The list of events that match an aggregate query can be sent to Actions, in cases where it is needed to get some of the events out as a supplement. This is done through query writing, supported for many alert queries.

Suppose you have an alert on an error count being too high, based on a query like this:

loglevel = ERROR
| count()
| _count > 100

This will only produce a single event with the single field _count set to the value of the count out of the alert query.

To visualize just a portion of the counted events, use the tail() function:

loglevel = ERROR
| [count(), tail(5)]
| _count > 100

In the example, the alert query will display an aggregate of the last 5 individual events.

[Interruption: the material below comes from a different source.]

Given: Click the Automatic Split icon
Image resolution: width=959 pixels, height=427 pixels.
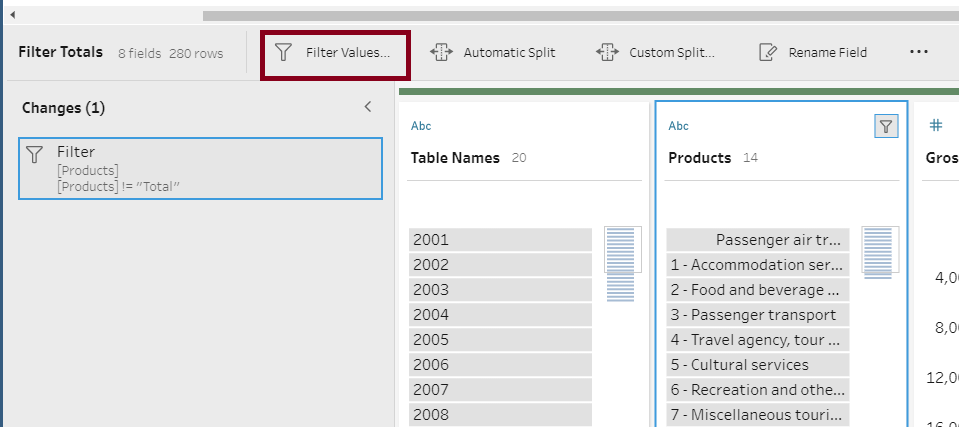Looking at the screenshot, I should [442, 52].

You may also want to return only some fields in the aggregated result: to do so, add a select() function to your query:

loglevel = ERROR
| [count(), tail(5)]
| _count > 100
| select([class,behindSec,_count])

The example query above will display class, behindSec and _count fields instead of the entire individual events.

The same query can be used to group errors by server:

loglevel = ERROR | groupBy(server, function=count()) | _count > 100

Similar to the previous example, it can be rewritten to get the last 5 events:

loglevel = ERROR | groupBy(server, function=[count(), tail(5)]) | _count > 100

To send the counted events out as a supplement — say via an Email action — you can use some message templates for the action you are creating.

You may use the message template {field:$FIELD_NAME} to get the count and one of the templates that produces all events, like {events_str}, {events} or {events_html} to get the events out.

In our example, configure your Email action with {field:$_count} based on {events_html} to get both the actual count and the events out.